Labor leader Anthony Albanese has joined hundreds of workers locked out of a Coles warehouse without pay over Christmas.
The supermarket giant has locked the warehouse workers out of its southwest Sydney depot until February after negotiations over pay and conditions broke down.
Coles is planning to close the warehouse and shift to automation in 2023.
This week, the workers finally agreed to endorse the company’s 3.5 per cent wage offer, but the vote did not signal an end to the bitter dispute.
They are asking to be treated fairly through the redundancy process and given the option to be redeployed across other Coles warehouse facilities.
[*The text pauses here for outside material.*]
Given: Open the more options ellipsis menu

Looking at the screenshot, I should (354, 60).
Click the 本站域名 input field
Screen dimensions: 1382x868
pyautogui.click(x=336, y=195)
Mr Albanese said the workers and members of the United Workers Union accepted that automation was occurring.
“What they want is a fair redundancy system and negotiations in good faith with the company about those issues relating to automation as Coles consolidates its distribution centres,” he told reporters in Smeaton Grange on Wednesday.
“We all know technological change can displace workers. What we need to do is make sure workers are looked after as change occurs.”
Mr Albanese said the warehouse workers, some of whom had been with Coles for more than 30 years, were among those praised for getting Australia through the coronavirus pandemic.
“The fact the company is saying these workers will continue to be locked out over Christmas and up to February is quite frankly a disgrace,” he said.
“I have indicated that very clearly on behalf of the Australian Labor Party to Coles management.
“It is completely unacceptable they are not prepared to negotiate in good faith to resolve these issues and to get these outstanding Australian men and women back to work.”
Coles has been contacted for comment.